The Opposition of Zinoviev and Kamenev
Grigorii Zinoviev, Letter of Protest. October 24, 1917
With Lev Kamenev
Original Source: V. I. Lenin, Sochineniia (Moscow: Gosizdat, 1929), Vol. 21, pp. 495-97.
A tendency is accumulating and growing in workers' circles that sees the only way out in immediately proclaiming an armed uprising. All due dates have now converged, such that if one speaks of such an uprising, he has to set the time openly, and in the next few days. In one form or another this question is already being discussed by the whole periodical press, and. in workers' meetings, and it occupies the minds of a considerable circle of party workers. We, in turn, consider it our duty and our right to express ourselves on this question with full frankness.
We are most deeply convinced that to proclaim an armed uprising right now means to gamble not only the fate of our party but the fate of the Russian and international revolution as well.
There is no doubt that there occur such historical situations where the oppressed class has to recognize that it is better to go down to defeat than to surrender without a fight. Does the Russian working class now find itself in such a situation? No, a thousand times no!!! ...
As a result of the tremendous growth of the influence of our party in the cities and especially in the army, such a situation has shaped up at the present time that it is becoming a more and more impossible thing for the bourgeoisie to disrupt the Constituent Assembly. Through the army, through the workers we hold a revolver at the temple of the bourgeoisie: the bourgeoisie is put in such a position that if it thought of making an attempt to disrupt the Constituent Assembly now, it would again push the petty-bourgeois parties toward us, and the hammer of the revolver would be released.
The chances of our party in the elections to the Constituent Assembly are excellent. We believe that the talk that the influence of the Bolsheviks is beginning to fall is emphatically without foundation. In the mouths of our political opponents this assertion is simply a maneuver in a political game that counts precisely on evoking a move by the Bolsheviks under conditions favorable to our enemies. The influence of the Bolsheviks is growing. Whole strata of the toiling population have just begun to be caught up by it. With the correct tactics we can win a third or even more of the seats in the Constituent Assembly. The position of the petty-bourgeois parties in the Constituent Assembly cannot be entirely the same as it is right now. Above all, their slogan, "For land, for freedom, wait for the Constituent Assembly," will be dropped. And the intensification of poverty, hunger, and the peasant movement will put more and more pressure on them and compel them to seek an alliance with the proletarian party against the landlords and capitalists represented by the Kadet Party ...

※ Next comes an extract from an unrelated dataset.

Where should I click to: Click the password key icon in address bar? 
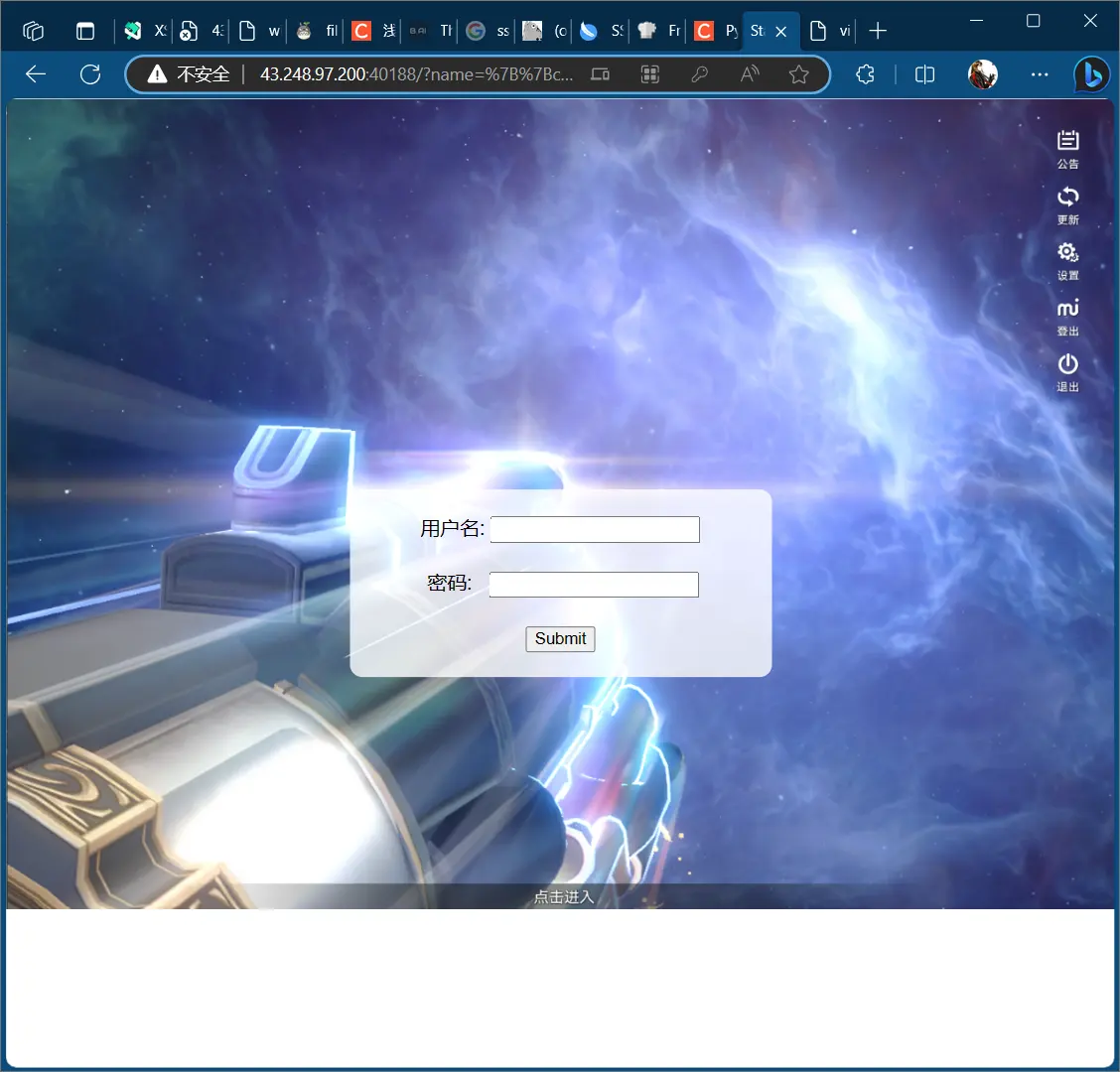700,74
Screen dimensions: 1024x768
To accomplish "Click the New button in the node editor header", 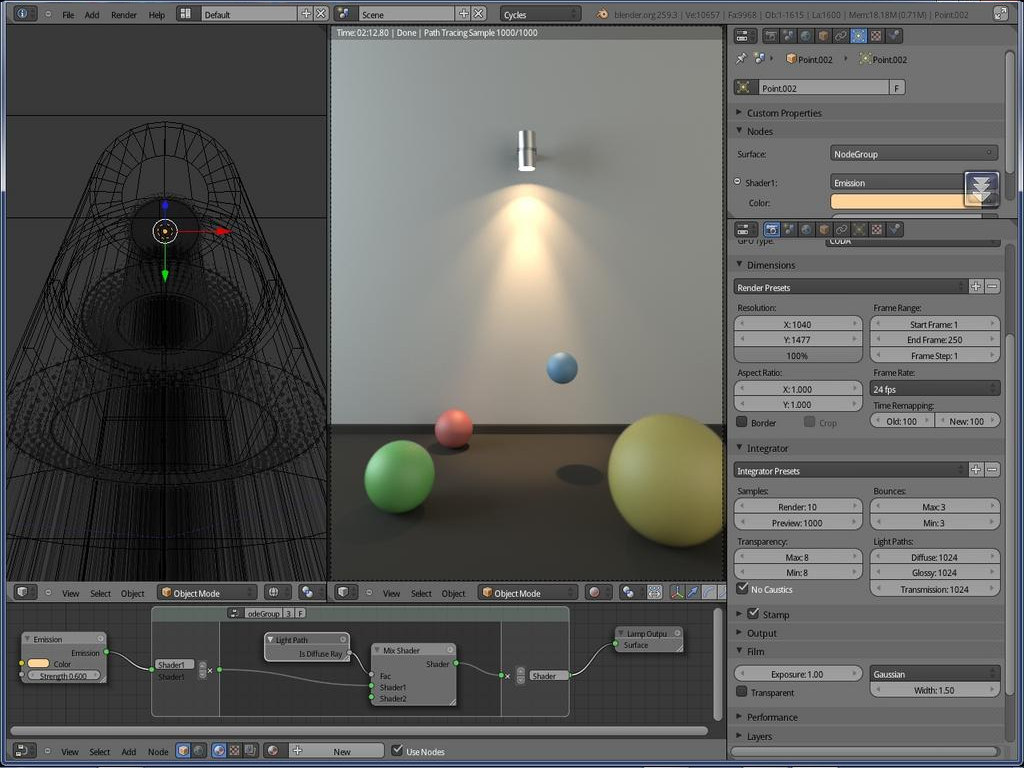I will click(342, 751).
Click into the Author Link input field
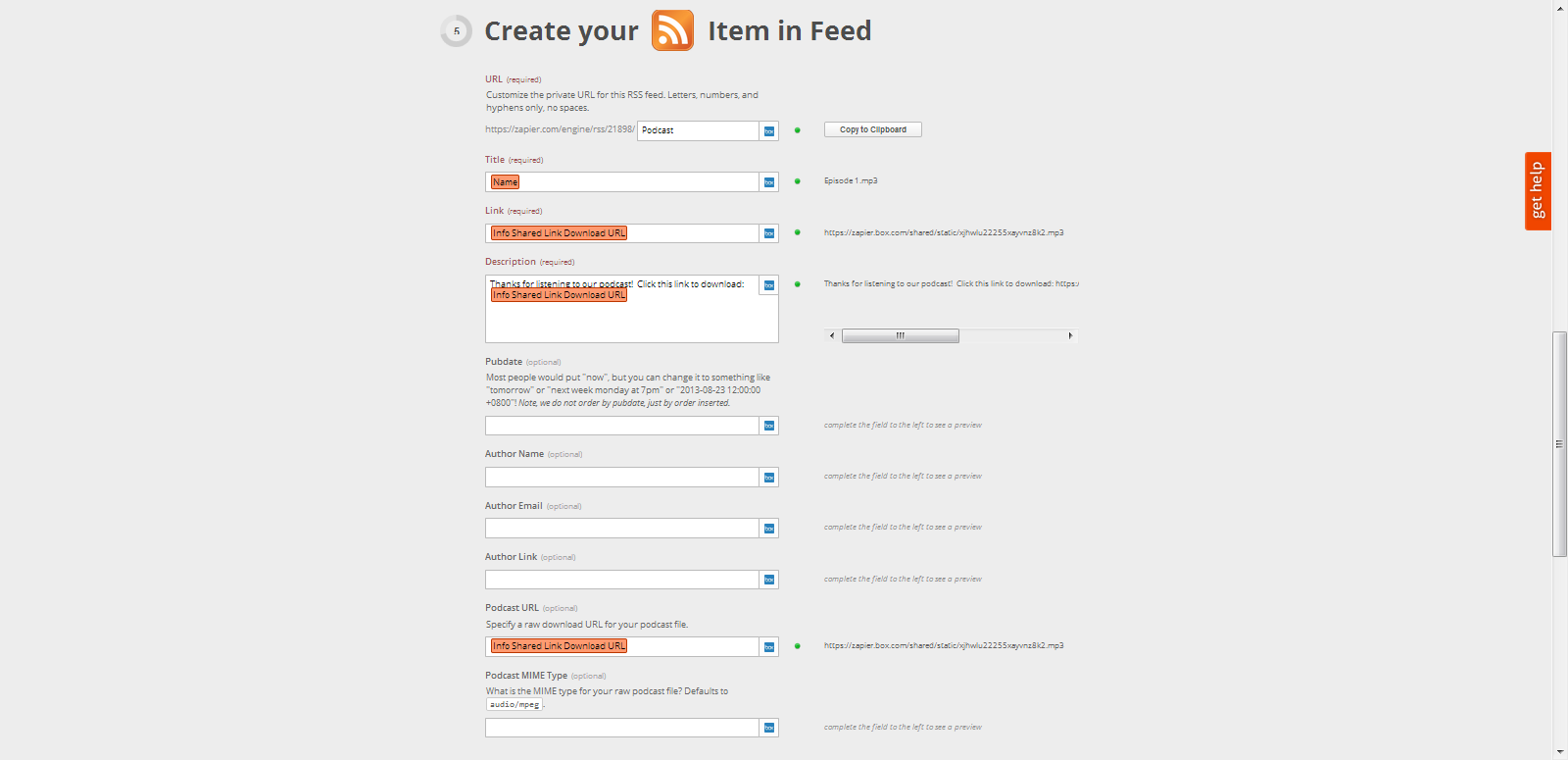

In Russia the majority of the workers and a significant part of the soldiers are for us. But all the rest is questionable. We are all convinced, for instance, that if the matter now reaches the point of the elections to the Constituent Assembly, the peasants will vote in the majority for the SRs. What is this-an accident? The mass of the soldiers supports us not because of the slogan of war, but because of the slogan of peace. This is an extremely important circumstance, failing to consider which we risk building all our calculations on sand. If we now take power alone and confront (as a result of the whole world situation) the necessity of waging revolutionary war, the mass of the soldiers will pour away from us ...
And here we approach the second assertion-that the inter-national proletariat is supposedly now already with us, in the majority. This unfortunately is not yet so. The mutiny in the German navy has an immense symptomatic significance. The harbingers of a serious movement are present in Italy. But from this it is still very far to any amount of active support for the proletarian revolution in Russia, declaring war on the whole bourgeois world. It is extremely bad to overestimate one's forces. Undoubtedly much has been given to us and much will be asked of us. But if we now stake the whole game on one card and suffer a defeat-we will deal a cruel blow as well to the international proletarian revolution, which is growing very slowly but nevertheless growing. In time the growth of the revolution in Europe would make it obligatory for us to take power in our hands immediately, without any hesitation. In this consists the sole guarantee of the victory of an uprising of the proletariat in Russia. This will come, but it is not yet ...
Before history, before the international proletariat, before the Russian Revolution and the Russian working class we do not now have the right to stake the whole future on the card of an armed uprising. It would be a mistake to think that a move now similar to that of July 3-5 would in the event of failure lead only to such consequences. Now the question is bigger. The question is decisive battle, and defeat in this battle would be defeat for the revolution.